▶ _THE INPUT_
+ + + +
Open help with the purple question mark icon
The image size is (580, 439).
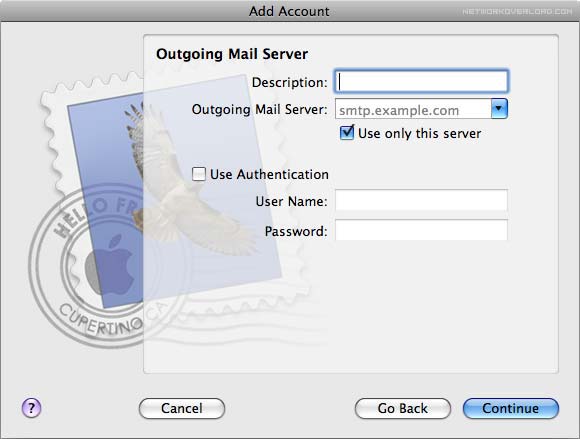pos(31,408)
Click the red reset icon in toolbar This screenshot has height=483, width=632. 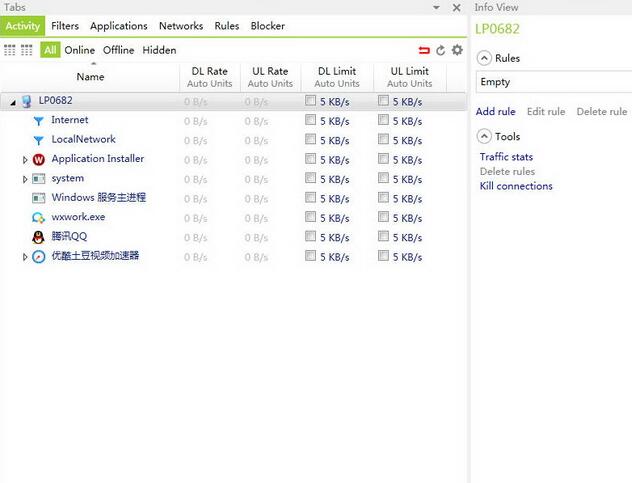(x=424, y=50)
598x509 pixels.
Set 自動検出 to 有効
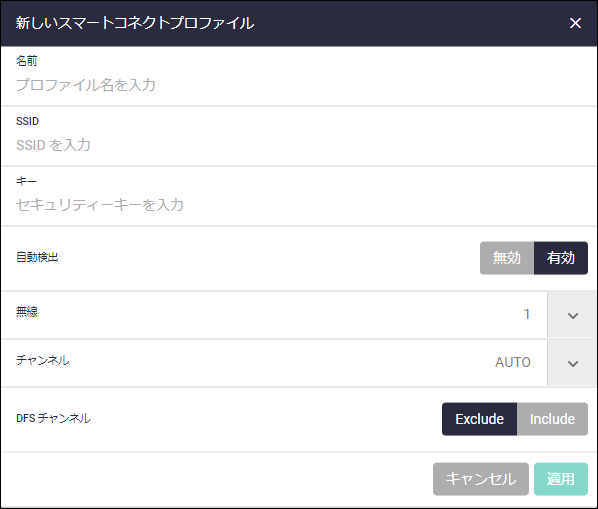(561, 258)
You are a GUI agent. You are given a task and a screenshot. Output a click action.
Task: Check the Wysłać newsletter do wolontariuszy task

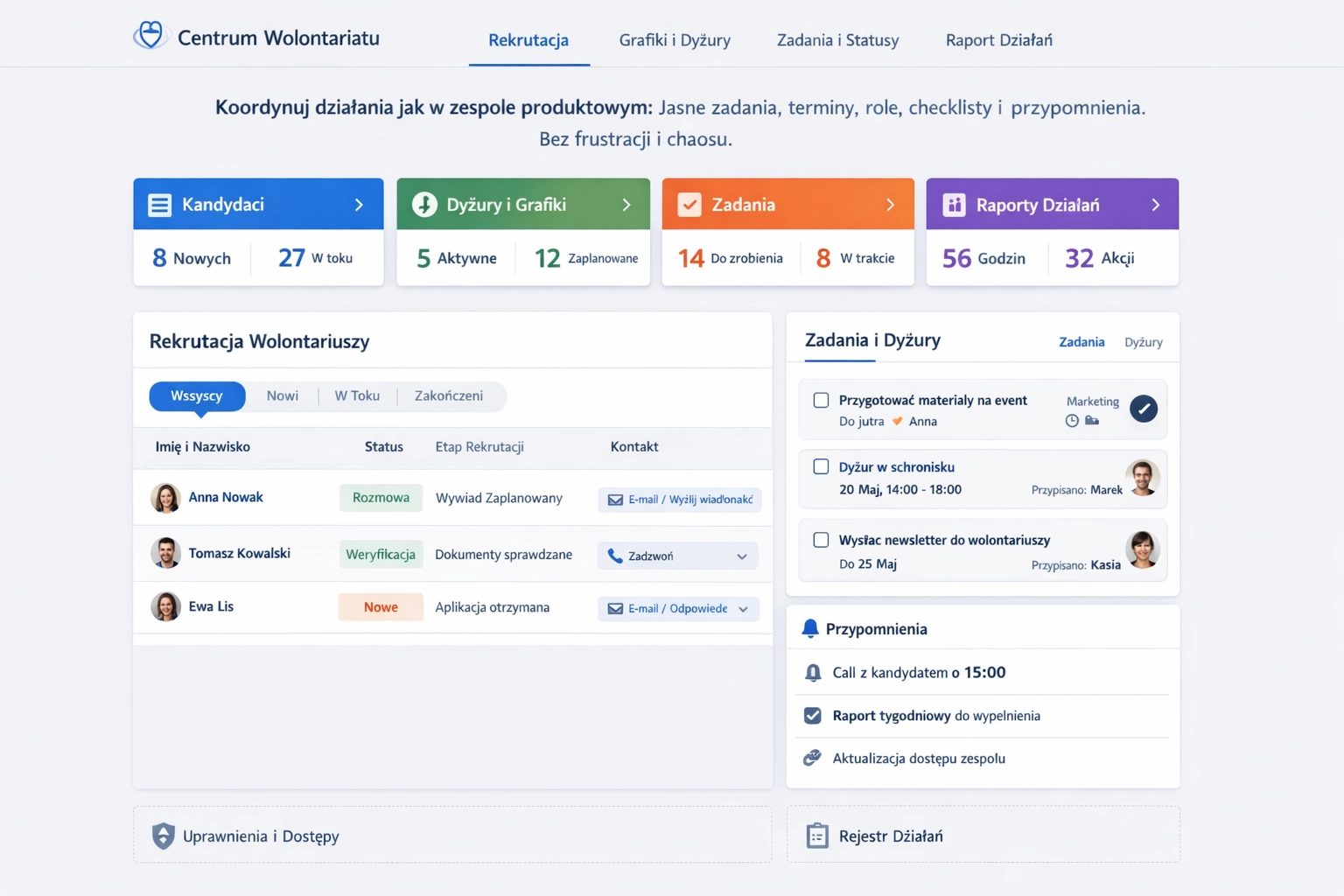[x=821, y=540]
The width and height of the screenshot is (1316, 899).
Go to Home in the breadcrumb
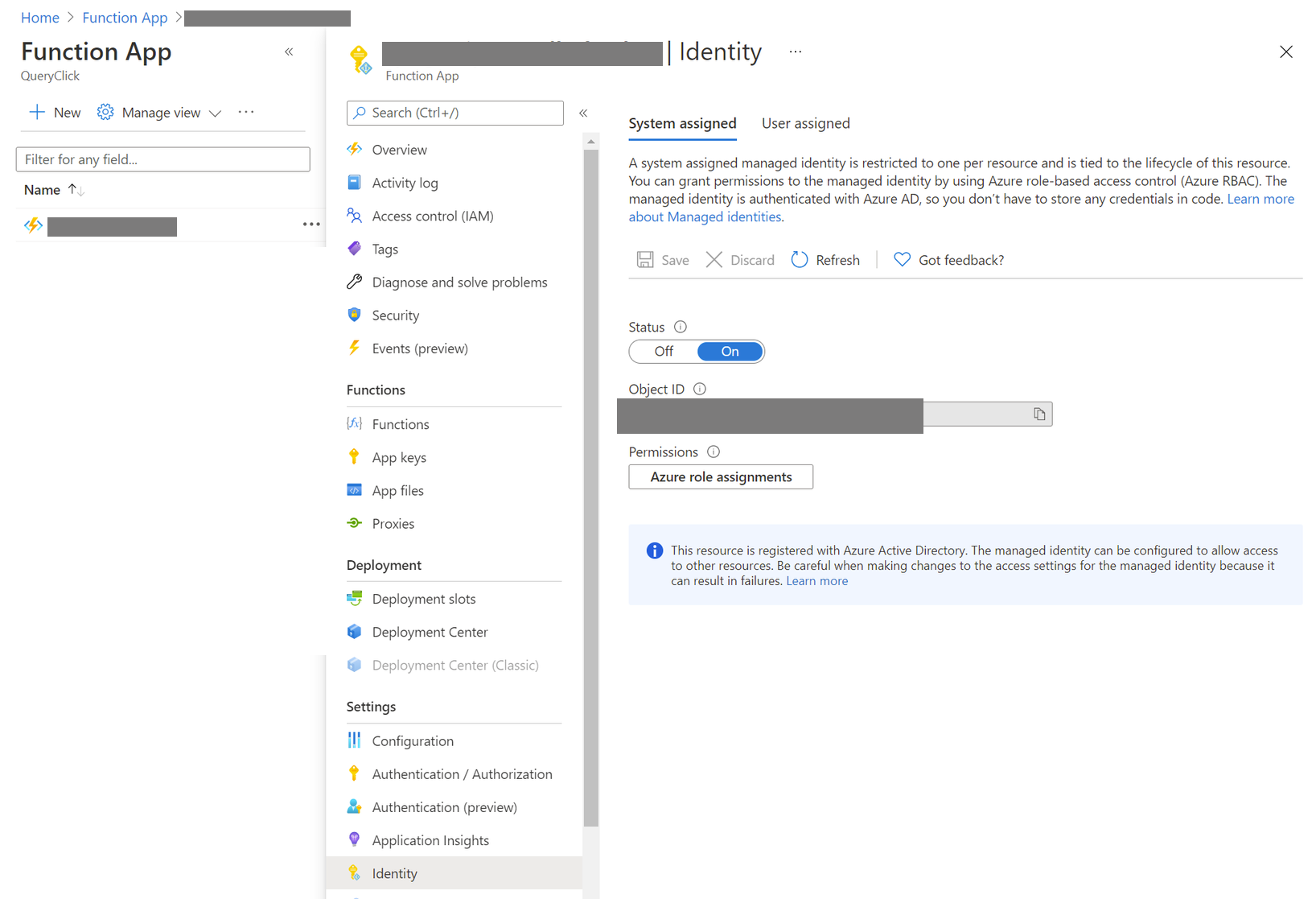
+ + + +
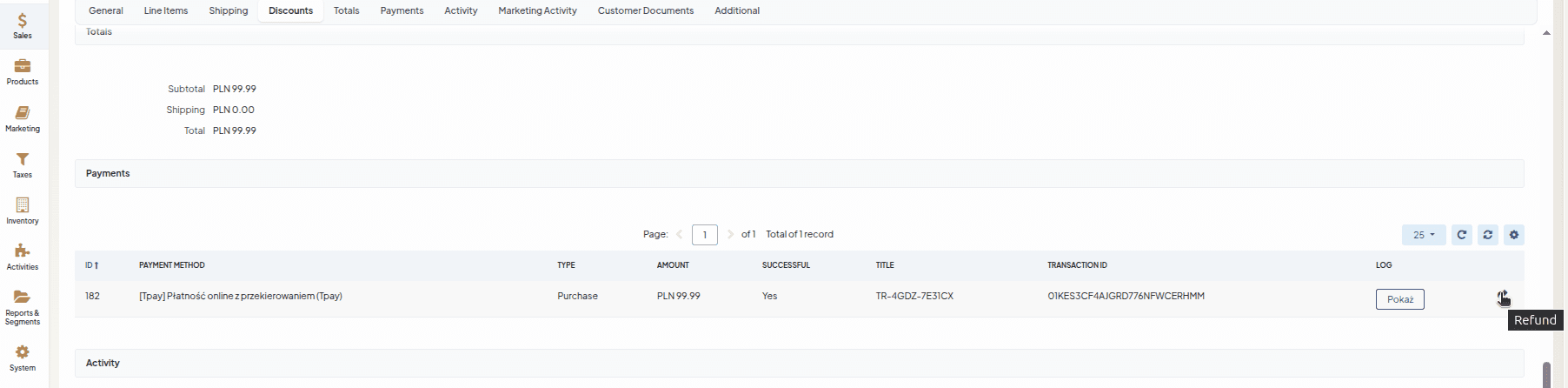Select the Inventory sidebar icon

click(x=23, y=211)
+ + + +
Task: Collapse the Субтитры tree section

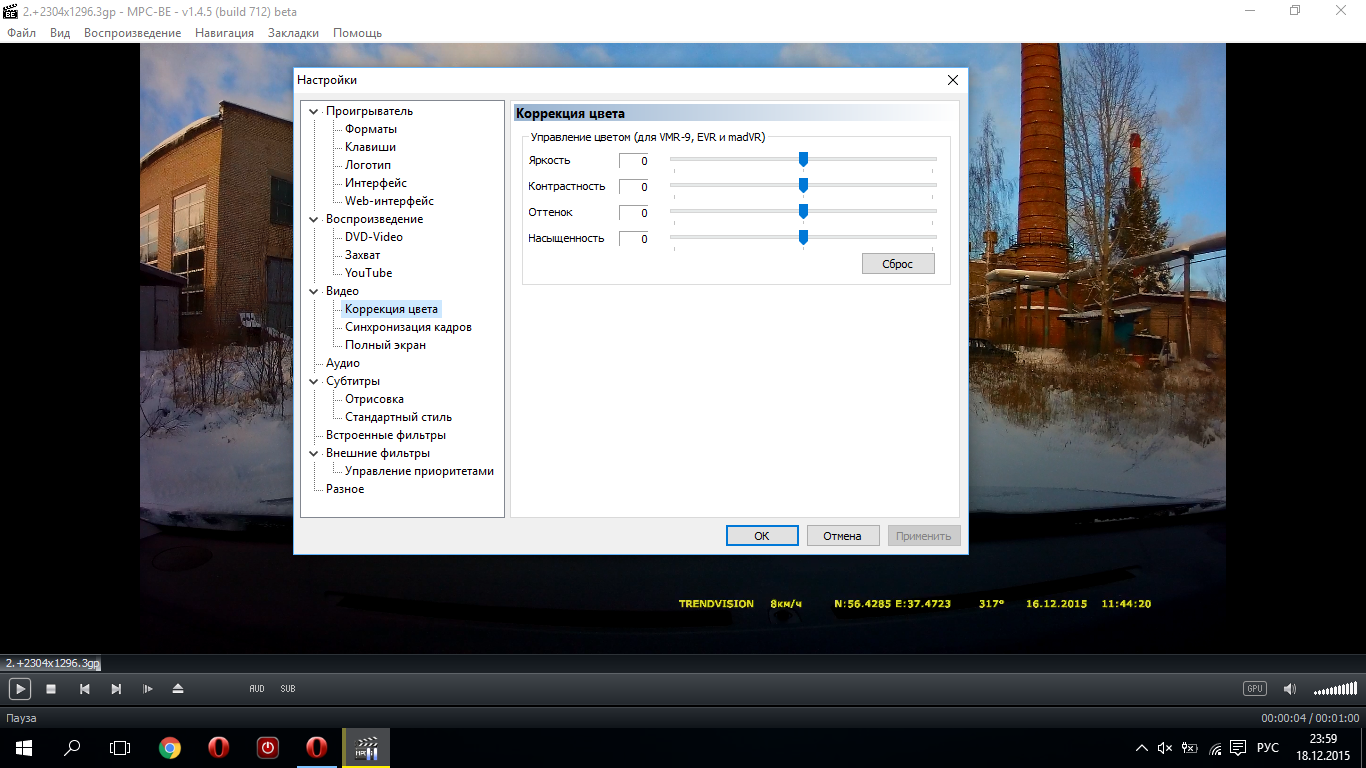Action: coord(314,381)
+ + + +
▶ _DIRECTIONS FOR THIS TASK_
Could you set down, word for word, only the lines above from the line with "The width and" to the line with "Go to Home in the breadcrumb", including both?

▶ _OUTPUT BELOW_
The width and height of the screenshot is (1316, 899).
Go to Home in the breadcrumb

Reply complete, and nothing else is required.